Off On Our Own: Living Off-Grid in Comfortable Independence: One Couple's "Learn as We Go" Journey to Self-Reliance in many ways reads like the well-known sustainability memoirs of Helen and Scott Nearing, providing a history of the Carns's efforts and the various projects they took on over the years, detailing techniques of farming and DIY technology that did or did not succeed, and illustrating their home, gardens, and various other projects as examples for others to take advantage of. Like the Nearings, the Carnses have become local environmentalist gurus, and their homestead - "Stone Camp" - has become an educational destination for those interested in sustainable lifestyles or contemplating starting their own off-grid property.
The Carnses are not technology-phobic: they have a variety of power tools and electrical technology (including TV and radio) and discuss the pros and cons of solar, wind, and micro-turbine power sources and their own history with them. They willingly recycle plastic and metal from rubbish dumps for farm-related purposes, and see this as a form of environmental cleanup. But they also extoll hand labor, and have set up many ingenious (and not so) contraptions to assist with chores. Their attitude toward environmentalism is to seek net zero impact and to take personal responsibility - through personal labor - in doing so, but not to needlessly fetishize the "natural" to the point of excluding the actual benefits of technology. This is a valuable illustration of one point of view along the contentious spectrum of environmentalist purity, and one of the book's main strengths is the opportunity it provides to hear an experienced voice report on that topic.

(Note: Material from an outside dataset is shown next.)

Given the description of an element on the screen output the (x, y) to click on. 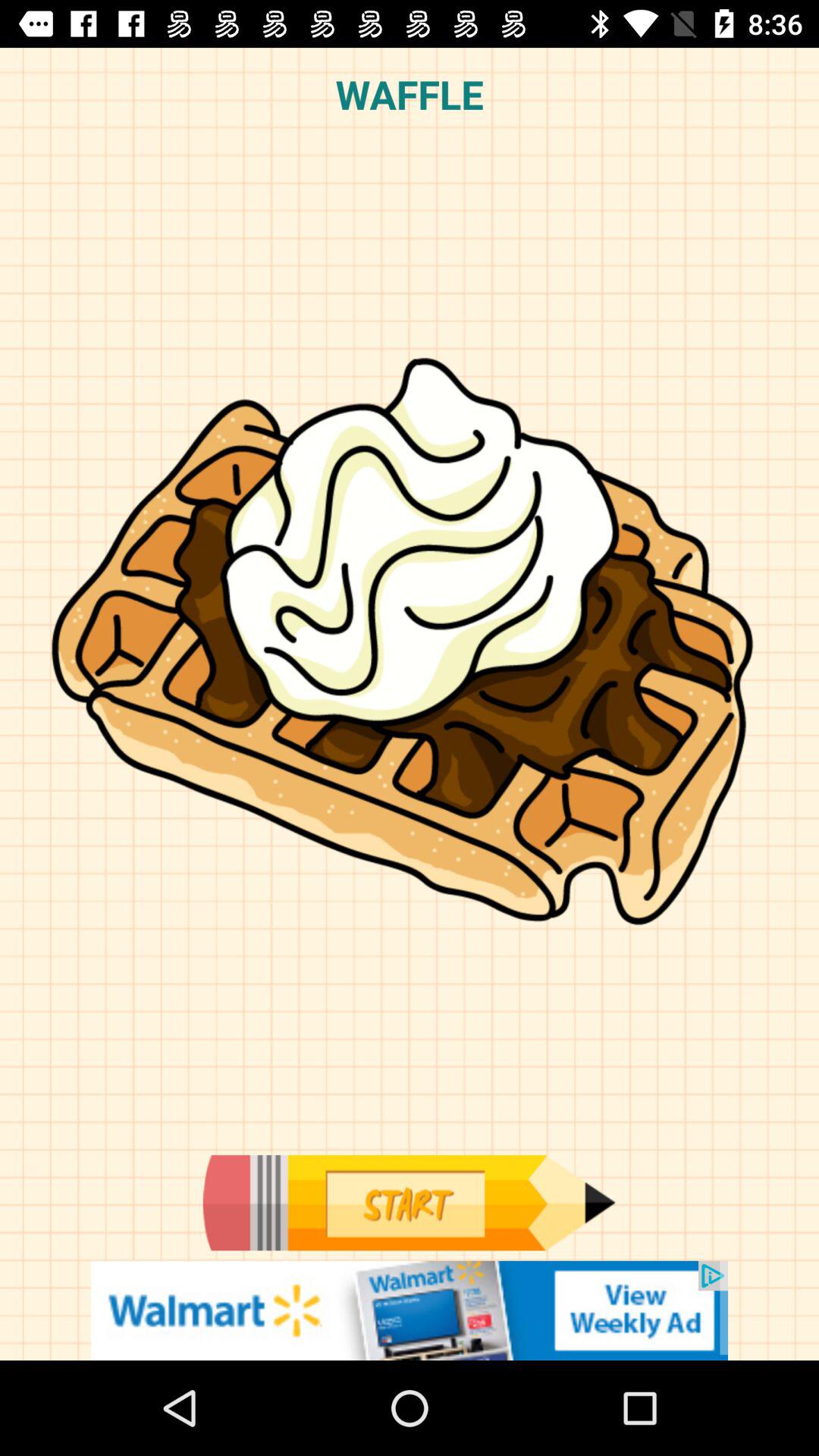
start drawing (409, 1202)
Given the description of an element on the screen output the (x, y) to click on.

The book contains a wealth of useful information, and many photographs, for those interested in pursuing a back-to-the-land off-grid lifestyle for themselves. Reading between the lines, it is also a revealing illustration of how far off any recognizable grid it is possible to go (living in a home partly constructed around a tree growing through the roof, drinking fermented glop from old canning jars, and dragging home every bit of scrap metal and broken machinery possible in order to retrofit them to some Rube Goldberg farm tool). It turns out that "comfortable independence" depends to a very great degree on what you regard as comfort.

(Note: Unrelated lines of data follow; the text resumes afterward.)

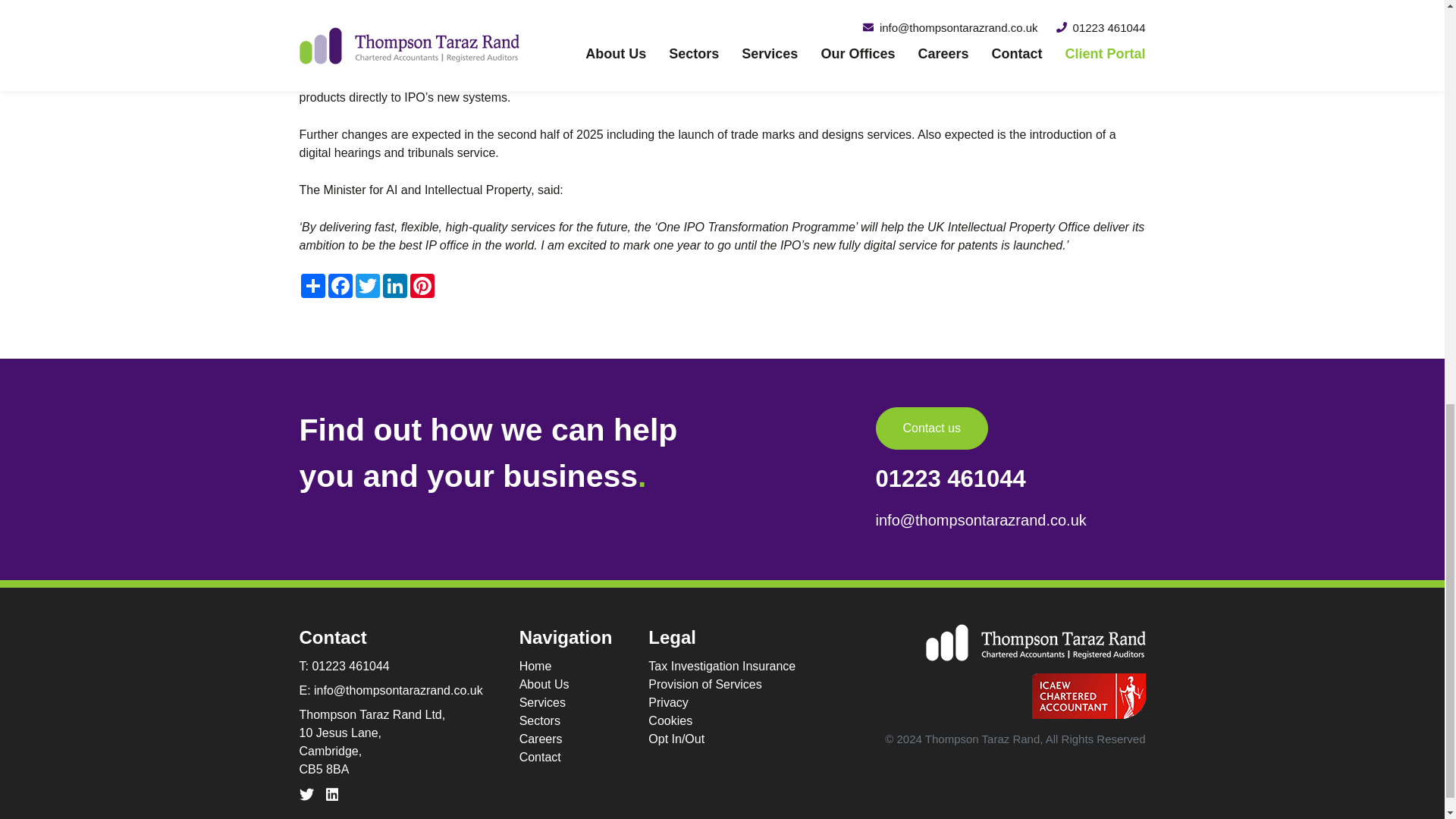
LinkedIn (393, 285)
01223 461044 (951, 479)
About Us (565, 684)
Home (565, 666)
Services (565, 702)
Contact (565, 757)
Twitter (366, 285)
Careers (565, 739)
Contact us (932, 428)
Sectors (565, 720)
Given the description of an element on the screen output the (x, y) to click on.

Readers interested in environmentally-conscious living will find the book entertaining and thought-provoking. Those seriously contemplating pursuing a similar lifestyle will find it offers a useful exercise in repeatedly challenging themselves: "is that really necessary?"; "am I willing to go that far?"; "what are my commitments and what will I do to live up to them?" As a contribution to the literature of committed and experienced sustainable-lifestyle advocates, Off On Our Own occupies a particular and fascinating niche, simultaneously more extreme in practice but less so in politics than the works of the Nearings, more slapdash in execution than the Whole Earth ethos but more inventive and creative than Mother Earth News. The Carnses come off as a cross between an old farmer-hippie couple and Tom Bombadil and Lady Goldberry of Tolkien's fantasy paradise - a charming and welcoming pair of guides along an unique but rewarding path.